Fue muy querido el comercio de don Obdulio Méndez, la verdulería de Manuel Marín y la tienda de quincalla de doña Anita Cruz, donde la gente compraba una perra gorda de albayalde para devolverle el color blanco a las zapatillas.
El barrio de San Antón tuvo su bar, el de Barranquete; su peluquería, la de Enrique Mesas, y vecinos ilustres como María Arqueros, almendrera de profesión, Antonio Cruz Delgado, maestro de escuela, Manuel Muñoz Porras, músico vocacional, Luis Guillén, maestro confitero, o Enrique Ramírez Padilla, que pertenecía al noble cuerpo de la guardia de asalto.

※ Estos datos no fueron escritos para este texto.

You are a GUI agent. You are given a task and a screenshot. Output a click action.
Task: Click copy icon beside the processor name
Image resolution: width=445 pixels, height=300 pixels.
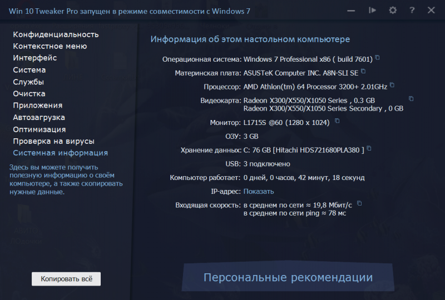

Faltaba el dinero y el trabajo, pero el instinto de supervivencia y las ganas de salir adelante contrarrestaban todas las penalidades de la época y convertían el lugar, cuando llegaba el tiempo de las celebraciones, en una fiesta permanente.
En enero de 1941 se recuperó la tradición de las hogueras en la víspera del santo. Como en las casas no había muebles de sobra ni trozos de madera para poder quemar, los muchachos se dedicaban a ir por las carpinterías cercanas buscando las sobras y por las barrilerías para pedir los despojos que no se utilizaban. El maestro José Ramírez Martín, propietario de la barrilería de la calle Socorro, ‘donó’ para la fiesta una docena de barriles agrietados con los que los jóvenes construyeron un monigote de madera y cartón que quemaron por la noche en el centro de la plaza. Dos parejas de guitarras y bandurrias pusieron la música y la gente cantó, bailó, se calentó al fuego y se quitó el hambre a fuerza de boniatos asados que sacaban de entre las ascuas.